(Collected data)
#####
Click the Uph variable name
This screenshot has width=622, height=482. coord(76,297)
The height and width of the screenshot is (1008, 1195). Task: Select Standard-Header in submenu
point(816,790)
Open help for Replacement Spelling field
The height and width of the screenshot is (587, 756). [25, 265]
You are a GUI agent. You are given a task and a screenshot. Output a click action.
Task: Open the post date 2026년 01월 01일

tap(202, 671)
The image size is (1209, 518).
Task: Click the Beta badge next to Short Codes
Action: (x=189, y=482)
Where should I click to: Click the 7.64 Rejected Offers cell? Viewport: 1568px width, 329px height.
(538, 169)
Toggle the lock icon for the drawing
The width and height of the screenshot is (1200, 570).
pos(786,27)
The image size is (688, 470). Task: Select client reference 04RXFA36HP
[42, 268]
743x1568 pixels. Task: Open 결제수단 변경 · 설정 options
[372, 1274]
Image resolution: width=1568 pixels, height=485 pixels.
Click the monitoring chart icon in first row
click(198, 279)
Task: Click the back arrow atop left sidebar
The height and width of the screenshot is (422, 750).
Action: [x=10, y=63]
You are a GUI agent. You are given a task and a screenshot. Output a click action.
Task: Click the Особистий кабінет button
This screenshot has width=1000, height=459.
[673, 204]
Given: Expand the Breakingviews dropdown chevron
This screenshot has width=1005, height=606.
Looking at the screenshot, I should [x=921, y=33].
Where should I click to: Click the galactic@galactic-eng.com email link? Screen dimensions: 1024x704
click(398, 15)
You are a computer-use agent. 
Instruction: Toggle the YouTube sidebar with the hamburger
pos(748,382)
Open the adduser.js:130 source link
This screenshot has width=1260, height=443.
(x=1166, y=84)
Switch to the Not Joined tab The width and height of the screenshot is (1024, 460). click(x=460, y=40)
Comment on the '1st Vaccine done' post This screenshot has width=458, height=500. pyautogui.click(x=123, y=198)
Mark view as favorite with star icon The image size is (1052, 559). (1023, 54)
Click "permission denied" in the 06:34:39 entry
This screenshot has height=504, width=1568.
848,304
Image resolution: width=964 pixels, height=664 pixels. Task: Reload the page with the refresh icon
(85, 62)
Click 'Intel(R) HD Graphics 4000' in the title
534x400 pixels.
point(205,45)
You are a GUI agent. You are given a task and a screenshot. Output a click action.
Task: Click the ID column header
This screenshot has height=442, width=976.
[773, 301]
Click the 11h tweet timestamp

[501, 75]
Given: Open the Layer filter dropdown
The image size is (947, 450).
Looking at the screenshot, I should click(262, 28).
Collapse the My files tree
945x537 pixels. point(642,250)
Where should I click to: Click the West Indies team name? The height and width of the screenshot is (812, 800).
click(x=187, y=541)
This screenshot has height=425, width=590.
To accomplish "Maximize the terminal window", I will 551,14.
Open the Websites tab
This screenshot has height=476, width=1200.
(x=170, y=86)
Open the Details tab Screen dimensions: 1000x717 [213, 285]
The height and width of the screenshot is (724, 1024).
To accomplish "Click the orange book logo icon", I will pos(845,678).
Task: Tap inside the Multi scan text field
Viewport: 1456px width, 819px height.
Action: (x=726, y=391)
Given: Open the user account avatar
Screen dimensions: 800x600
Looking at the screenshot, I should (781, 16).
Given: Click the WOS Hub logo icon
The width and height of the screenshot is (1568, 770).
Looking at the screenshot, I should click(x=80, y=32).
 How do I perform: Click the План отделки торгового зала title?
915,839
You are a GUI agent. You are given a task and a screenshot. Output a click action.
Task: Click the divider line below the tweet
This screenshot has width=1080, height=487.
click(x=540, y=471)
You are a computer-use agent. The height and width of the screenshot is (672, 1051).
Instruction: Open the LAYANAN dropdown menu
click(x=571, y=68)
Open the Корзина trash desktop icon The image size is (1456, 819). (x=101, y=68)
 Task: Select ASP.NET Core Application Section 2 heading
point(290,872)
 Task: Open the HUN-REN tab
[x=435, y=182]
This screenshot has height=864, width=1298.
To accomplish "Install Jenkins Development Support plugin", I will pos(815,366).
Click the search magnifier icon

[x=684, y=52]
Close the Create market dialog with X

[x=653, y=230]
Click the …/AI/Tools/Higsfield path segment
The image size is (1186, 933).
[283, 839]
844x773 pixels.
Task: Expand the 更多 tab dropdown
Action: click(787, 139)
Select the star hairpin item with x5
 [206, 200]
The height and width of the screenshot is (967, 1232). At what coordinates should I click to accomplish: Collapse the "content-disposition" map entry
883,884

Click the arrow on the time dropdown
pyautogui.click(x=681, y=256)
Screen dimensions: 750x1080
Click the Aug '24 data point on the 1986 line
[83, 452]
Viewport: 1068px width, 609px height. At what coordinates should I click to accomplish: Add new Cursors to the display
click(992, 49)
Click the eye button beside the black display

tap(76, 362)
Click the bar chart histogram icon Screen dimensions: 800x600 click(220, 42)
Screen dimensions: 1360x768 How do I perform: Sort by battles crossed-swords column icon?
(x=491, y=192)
#####
What you need to do: Output, from the data above, the lines from the line with "Collapse the My files tree" to the line with "The height and width of the screenshot is (724, 1024)." exactly as they stand, both ends included and nothing else.

Task result:
Collapse the My files tree
945x537 pixels. point(642,250)
Where should I click to: Click the West Indies team name? The height and width of the screenshot is (812, 800).
click(x=187, y=541)
This screenshot has height=425, width=590.
To accomplish "Maximize the terminal window", I will 551,14.
Open the Websites tab
This screenshot has height=476, width=1200.
(x=170, y=86)
Open the Details tab Screen dimensions: 1000x717 [213, 285]
The height and width of the screenshot is (724, 1024).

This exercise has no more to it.